> [Exercise materials]

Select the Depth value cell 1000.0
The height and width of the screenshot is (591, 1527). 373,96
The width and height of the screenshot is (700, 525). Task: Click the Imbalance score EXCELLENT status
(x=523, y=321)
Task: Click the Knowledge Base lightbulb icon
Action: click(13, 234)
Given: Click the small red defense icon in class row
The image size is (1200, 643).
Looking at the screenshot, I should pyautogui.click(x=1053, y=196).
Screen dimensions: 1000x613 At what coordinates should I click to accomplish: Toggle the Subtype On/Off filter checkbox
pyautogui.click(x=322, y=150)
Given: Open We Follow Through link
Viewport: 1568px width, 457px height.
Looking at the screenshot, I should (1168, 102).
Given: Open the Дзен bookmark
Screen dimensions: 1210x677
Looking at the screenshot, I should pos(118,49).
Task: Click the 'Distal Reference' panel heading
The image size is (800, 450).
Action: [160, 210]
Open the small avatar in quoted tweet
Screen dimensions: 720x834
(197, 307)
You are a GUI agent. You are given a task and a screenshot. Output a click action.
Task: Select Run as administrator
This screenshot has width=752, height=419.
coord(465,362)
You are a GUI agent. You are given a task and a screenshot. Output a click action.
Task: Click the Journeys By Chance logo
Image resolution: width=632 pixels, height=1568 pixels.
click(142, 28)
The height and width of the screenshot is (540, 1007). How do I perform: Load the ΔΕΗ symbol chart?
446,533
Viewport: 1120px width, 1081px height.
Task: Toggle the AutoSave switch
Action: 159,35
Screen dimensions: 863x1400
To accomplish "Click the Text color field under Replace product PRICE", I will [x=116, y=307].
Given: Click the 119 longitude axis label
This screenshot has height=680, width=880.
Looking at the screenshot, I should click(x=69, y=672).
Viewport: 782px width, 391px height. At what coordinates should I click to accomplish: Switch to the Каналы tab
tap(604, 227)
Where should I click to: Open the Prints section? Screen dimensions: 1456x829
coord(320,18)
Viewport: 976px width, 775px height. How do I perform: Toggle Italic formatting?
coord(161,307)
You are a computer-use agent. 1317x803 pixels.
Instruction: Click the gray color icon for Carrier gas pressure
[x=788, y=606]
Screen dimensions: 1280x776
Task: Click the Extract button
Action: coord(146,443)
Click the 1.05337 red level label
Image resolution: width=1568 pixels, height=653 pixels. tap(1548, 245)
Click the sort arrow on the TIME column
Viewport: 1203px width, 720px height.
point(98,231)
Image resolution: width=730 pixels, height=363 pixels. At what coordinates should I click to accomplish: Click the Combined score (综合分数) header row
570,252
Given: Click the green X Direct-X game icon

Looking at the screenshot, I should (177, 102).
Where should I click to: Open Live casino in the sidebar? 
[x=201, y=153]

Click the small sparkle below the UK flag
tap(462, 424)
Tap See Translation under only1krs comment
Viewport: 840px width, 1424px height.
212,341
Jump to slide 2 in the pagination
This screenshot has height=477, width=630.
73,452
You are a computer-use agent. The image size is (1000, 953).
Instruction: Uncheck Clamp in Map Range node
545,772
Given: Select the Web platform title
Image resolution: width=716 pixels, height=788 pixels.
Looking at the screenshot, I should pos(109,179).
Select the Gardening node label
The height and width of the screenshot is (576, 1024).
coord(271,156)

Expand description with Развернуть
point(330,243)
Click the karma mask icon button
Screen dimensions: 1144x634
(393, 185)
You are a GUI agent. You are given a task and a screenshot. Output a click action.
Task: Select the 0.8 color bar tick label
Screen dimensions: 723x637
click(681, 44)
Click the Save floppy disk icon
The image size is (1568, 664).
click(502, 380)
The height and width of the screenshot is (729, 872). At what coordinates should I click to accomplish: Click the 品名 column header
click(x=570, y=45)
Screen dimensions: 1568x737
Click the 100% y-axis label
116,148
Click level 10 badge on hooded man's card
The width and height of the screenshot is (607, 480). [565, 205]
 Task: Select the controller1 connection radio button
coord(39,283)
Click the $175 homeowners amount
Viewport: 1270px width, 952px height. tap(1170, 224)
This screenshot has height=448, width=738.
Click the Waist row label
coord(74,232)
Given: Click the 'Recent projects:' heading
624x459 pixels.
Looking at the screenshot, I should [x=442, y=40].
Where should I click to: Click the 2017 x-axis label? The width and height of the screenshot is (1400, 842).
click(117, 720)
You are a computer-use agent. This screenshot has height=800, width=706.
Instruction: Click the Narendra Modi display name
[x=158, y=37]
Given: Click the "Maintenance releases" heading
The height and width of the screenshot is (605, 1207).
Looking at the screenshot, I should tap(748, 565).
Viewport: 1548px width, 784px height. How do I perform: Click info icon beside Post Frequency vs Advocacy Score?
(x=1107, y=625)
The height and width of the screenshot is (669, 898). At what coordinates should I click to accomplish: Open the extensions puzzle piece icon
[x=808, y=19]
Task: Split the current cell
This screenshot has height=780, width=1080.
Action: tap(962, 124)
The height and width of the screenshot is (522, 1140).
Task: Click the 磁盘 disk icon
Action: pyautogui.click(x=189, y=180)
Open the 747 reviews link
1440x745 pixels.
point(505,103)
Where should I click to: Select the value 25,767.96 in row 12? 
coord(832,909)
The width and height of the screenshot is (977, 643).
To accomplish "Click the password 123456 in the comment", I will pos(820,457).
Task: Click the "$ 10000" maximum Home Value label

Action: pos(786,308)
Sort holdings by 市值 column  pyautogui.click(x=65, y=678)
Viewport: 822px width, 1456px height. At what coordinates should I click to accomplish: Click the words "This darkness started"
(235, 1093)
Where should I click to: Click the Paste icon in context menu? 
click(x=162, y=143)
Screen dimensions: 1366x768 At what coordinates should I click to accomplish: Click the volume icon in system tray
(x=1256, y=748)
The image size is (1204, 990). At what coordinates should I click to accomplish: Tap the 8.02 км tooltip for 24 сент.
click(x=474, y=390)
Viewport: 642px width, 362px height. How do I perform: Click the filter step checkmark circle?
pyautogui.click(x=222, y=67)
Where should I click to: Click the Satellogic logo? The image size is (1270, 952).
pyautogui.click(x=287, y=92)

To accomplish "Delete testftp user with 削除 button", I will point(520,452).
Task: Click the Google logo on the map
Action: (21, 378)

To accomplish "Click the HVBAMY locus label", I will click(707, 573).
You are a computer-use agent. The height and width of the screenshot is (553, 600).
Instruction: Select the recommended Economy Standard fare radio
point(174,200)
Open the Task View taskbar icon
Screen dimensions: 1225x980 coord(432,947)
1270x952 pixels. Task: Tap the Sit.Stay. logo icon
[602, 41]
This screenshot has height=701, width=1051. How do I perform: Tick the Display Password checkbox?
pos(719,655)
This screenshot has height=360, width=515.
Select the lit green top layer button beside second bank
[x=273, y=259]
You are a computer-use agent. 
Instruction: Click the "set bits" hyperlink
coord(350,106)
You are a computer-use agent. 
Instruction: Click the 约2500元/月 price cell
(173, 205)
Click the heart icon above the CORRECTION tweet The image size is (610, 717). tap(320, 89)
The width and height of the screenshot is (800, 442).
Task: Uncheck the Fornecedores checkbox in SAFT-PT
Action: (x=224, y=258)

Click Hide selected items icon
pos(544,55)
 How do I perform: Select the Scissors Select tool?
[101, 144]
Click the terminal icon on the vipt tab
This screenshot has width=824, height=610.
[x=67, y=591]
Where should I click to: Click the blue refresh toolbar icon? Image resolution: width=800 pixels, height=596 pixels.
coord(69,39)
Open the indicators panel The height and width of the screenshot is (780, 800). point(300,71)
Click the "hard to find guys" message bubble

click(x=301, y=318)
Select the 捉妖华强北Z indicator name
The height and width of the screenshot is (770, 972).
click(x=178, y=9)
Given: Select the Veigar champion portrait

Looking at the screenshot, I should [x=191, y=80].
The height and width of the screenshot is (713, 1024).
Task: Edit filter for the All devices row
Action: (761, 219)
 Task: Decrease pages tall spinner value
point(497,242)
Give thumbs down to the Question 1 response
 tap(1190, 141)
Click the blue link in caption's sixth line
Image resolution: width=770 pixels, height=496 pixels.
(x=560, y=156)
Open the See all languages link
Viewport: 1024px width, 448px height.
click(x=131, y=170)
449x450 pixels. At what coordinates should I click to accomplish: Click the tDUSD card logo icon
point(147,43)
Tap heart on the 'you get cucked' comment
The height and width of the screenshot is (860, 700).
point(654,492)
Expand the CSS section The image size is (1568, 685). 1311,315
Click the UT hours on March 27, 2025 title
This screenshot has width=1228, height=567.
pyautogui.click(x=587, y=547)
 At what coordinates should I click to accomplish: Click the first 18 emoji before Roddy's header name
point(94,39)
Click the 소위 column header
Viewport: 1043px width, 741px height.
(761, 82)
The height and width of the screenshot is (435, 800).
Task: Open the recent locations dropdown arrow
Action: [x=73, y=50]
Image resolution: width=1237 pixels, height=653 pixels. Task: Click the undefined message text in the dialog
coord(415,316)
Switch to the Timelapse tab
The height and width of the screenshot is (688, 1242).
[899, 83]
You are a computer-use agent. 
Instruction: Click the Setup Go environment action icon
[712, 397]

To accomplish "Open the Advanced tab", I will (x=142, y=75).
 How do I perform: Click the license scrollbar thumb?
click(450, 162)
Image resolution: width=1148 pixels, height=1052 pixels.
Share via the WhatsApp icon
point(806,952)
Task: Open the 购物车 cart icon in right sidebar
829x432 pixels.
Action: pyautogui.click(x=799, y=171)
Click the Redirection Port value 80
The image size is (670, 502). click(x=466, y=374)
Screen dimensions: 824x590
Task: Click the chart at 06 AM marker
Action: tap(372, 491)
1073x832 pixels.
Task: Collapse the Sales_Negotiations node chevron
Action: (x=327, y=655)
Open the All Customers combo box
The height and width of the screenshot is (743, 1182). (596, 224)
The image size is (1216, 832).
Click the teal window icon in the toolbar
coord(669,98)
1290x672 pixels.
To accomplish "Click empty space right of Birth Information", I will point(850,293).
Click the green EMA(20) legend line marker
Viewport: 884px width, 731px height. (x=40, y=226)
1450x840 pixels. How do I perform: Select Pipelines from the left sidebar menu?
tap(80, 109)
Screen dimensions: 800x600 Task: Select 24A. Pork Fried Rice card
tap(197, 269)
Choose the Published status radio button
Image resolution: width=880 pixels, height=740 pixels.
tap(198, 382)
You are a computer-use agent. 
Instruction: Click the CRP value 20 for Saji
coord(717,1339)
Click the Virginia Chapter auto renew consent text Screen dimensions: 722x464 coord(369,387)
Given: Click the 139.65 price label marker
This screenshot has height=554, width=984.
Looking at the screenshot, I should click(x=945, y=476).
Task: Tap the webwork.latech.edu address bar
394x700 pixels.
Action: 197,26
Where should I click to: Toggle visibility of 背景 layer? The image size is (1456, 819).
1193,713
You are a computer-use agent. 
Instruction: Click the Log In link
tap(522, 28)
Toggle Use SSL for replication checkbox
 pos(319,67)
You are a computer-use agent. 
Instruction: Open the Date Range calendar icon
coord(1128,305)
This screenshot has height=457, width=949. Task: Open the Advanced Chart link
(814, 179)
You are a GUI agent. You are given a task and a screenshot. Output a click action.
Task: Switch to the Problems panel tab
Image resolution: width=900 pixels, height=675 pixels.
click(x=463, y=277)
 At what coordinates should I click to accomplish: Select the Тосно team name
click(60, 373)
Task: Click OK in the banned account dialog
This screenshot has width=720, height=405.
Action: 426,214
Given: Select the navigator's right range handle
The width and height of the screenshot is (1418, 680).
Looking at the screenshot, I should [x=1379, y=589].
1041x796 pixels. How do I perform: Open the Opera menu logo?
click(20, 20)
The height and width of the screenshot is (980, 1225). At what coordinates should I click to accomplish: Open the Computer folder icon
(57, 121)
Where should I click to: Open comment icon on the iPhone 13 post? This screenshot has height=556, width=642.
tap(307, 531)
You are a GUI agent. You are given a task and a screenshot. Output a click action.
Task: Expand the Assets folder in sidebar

> [Task goal]
Retype the entries exactly from the first line, stopping after the line with "Given: Open the Дзен bookmark".

> [Exercise output]
Select the Depth value cell 1000.0
The height and width of the screenshot is (591, 1527). 373,96
The width and height of the screenshot is (700, 525). Task: Click the Imbalance score EXCELLENT status
(x=523, y=321)
Task: Click the Knowledge Base lightbulb icon
Action: click(13, 234)
Given: Click the small red defense icon in class row
The image size is (1200, 643).
Looking at the screenshot, I should pyautogui.click(x=1053, y=196).
Screen dimensions: 1000x613 At what coordinates should I click to accomplish: Toggle the Subtype On/Off filter checkbox
pyautogui.click(x=322, y=150)
Given: Open We Follow Through link
Viewport: 1568px width, 457px height.
Looking at the screenshot, I should (1168, 102).
Given: Open the Дзен bookmark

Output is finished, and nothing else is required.